The Guardian’s wonderful art critic, Jonathan Jones (author of the highly-recommended The Lost Battles, about Leonardo’s lost Battle of Anghiari, a topic discussed in one of my LA Times articles) wrote a thoughtful article a few days ago, entitled “Is Art Theft an Act of Homage?”  He was kind enough to mention two books of mine, a novel (The Art Thief) and a history book (Stealing the Mystic Lamb), along with a fine book by a colleague of mine, Sandy Nairne’s Art Theft and the Case of the Stolen Turners.  Jones notes that a number of high-profile art thefts, and the majority of the presentations of art theft in fiction and film, show thieves as obsessive collectors or art lovers, and suggest that the act of stealing a work of art is in some ways an homage to that work.

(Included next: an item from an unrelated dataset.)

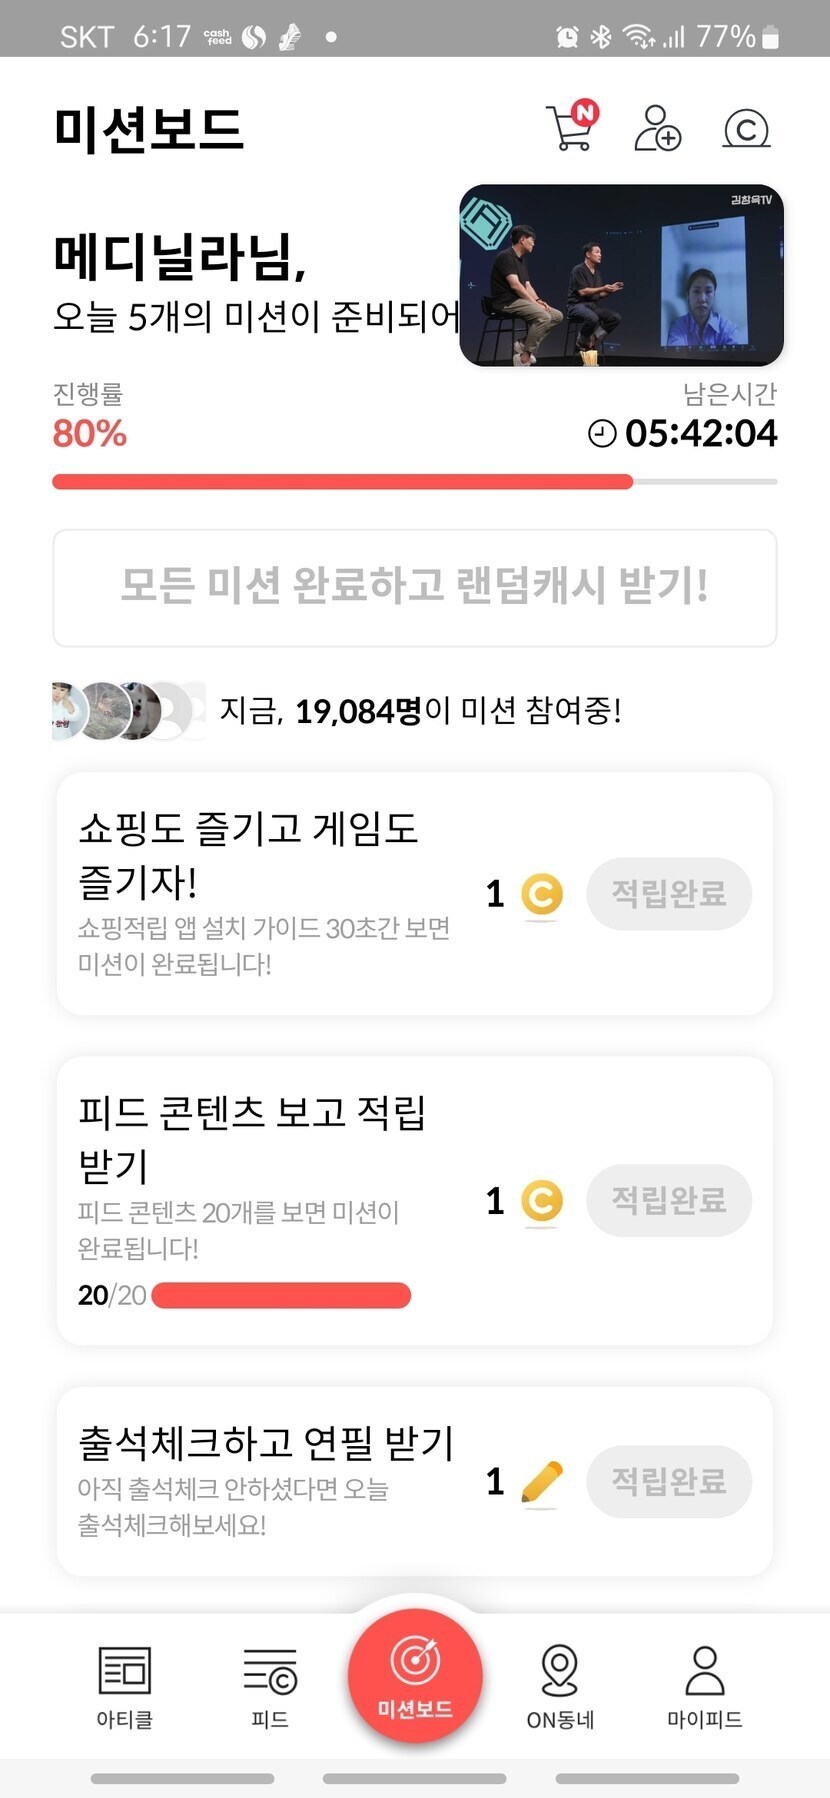
Task: Tap the coin icon on the feed mission
Action: [542, 1200]
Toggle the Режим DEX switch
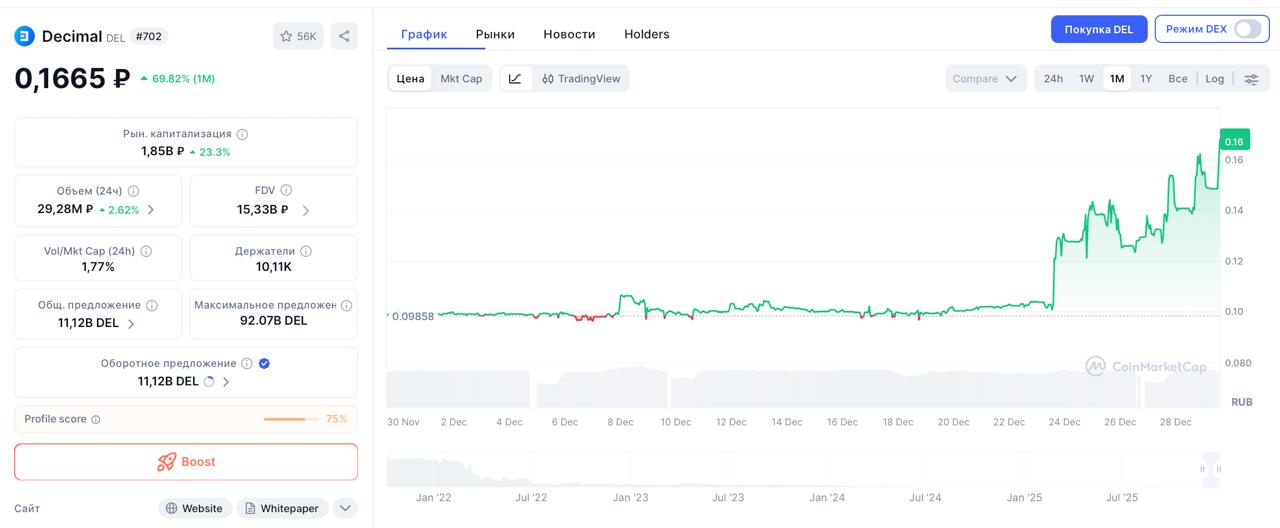 pyautogui.click(x=1247, y=29)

I should note that my fiction is guilty of perpetuating the stereotypes that began with some real-life thefts (Adam Worth and Gainsborough’s Duchess of Devonshire, Vincenzo Peruggia and Leonardo’s Mona Lisa, Arsene Goedertier and Van Eyck’s Ghent Altarpiece), but which really dug in through fiction: the Raffles stories, the novels of Maurice LeBlanc that feature master thief Arsene Lupin, and more recently in films like Thomas Crown Affair.  In fact, the vast majority of art thefts are committed by members of organized crime groups who have no interest in, or knowledge of, the art they steal.  Jones is right that works targeted for theft do have an added cache–someone who may or may not know much about art has decided that this work is worth stealing.  The theft of the Mona Lisa is really what made it the world’s most famous painting–it was already well-loved, and a cult already surrounded Leonardo, but the 1911 theft pushed its fame over the top.  People visit the Gardner Museum now for the gruesome attraction of looking at the empty frames on the wall, from which paintings were ripped in the infamous 1990 heist, which is not only the largest unsolved art theft in history, but is probably the largest unsolved property theft in history (the art is valued at $500 million).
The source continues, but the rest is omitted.